2 Mart 2015 Pazartesi

Friedrich Schiller'in Hayaletgören'i

Anlatacağım öykü birçoklarına inanılmaz gelecekse de, olayların büyük bir kısmına bizzat gözlerimle şahit oldum.(...) Kötülüğün tasarlamaya ve uygulamaya kalkıştığı amacın cüretkarlığı ve bu amaca varmayı güvenceye almak için başvurduğu araçların tuhaflığı karşısında insan iki kere hayrete düşecektir.
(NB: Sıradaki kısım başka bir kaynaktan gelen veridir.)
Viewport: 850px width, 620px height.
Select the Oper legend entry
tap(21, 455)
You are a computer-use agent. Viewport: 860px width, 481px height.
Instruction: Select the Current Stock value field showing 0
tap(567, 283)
diyerek başlıyor anlatıcımız bu gotik macerasına. 1700lerin Venedik'ini fon olarak seçmiş olan kitap iki ana bölüme ayrılmış. İlk bölümde Poe öykülerindekine benzer bir atmosferde Sherlock ve Watson ile olayların peşinden sürükleniyoruz, gayet akıcı ve güzel yazılmış. Ama ikinci bölümde Watson'la özdeşleştirebileceğimiz anlatıcımız, kendisine gönderilen mektupların içeriği ile bize olayları aktarmaya başlıyor ve bu ikinci yarıda olan hiçbir şeyin ilk yarıdakilerle alakası kalmıyor. Kitabın bu ikinci bölümünde tamamen, düzgün ve ahlaklı bir hayat yaşamakta olan bir prensin yanlış ilişkiler ve arkadaşlıklarla yolundan çıkmasını, gittikçe felakete sürüklenmesini okuyoruz. Kitap yarısına kadar gotik temasına uymuşsa da diğer yarısı ile bundan tamamen uzaklaşıyor. Schiller'in bu ikinci yarıdaki yazımı evet iyi, ama kitaptan bekleneni vermiyor ve ilk yarıdaki heyecanı gerilimi arayan okuyucu için bunaltıcı olmaktan ileri gitmiyor.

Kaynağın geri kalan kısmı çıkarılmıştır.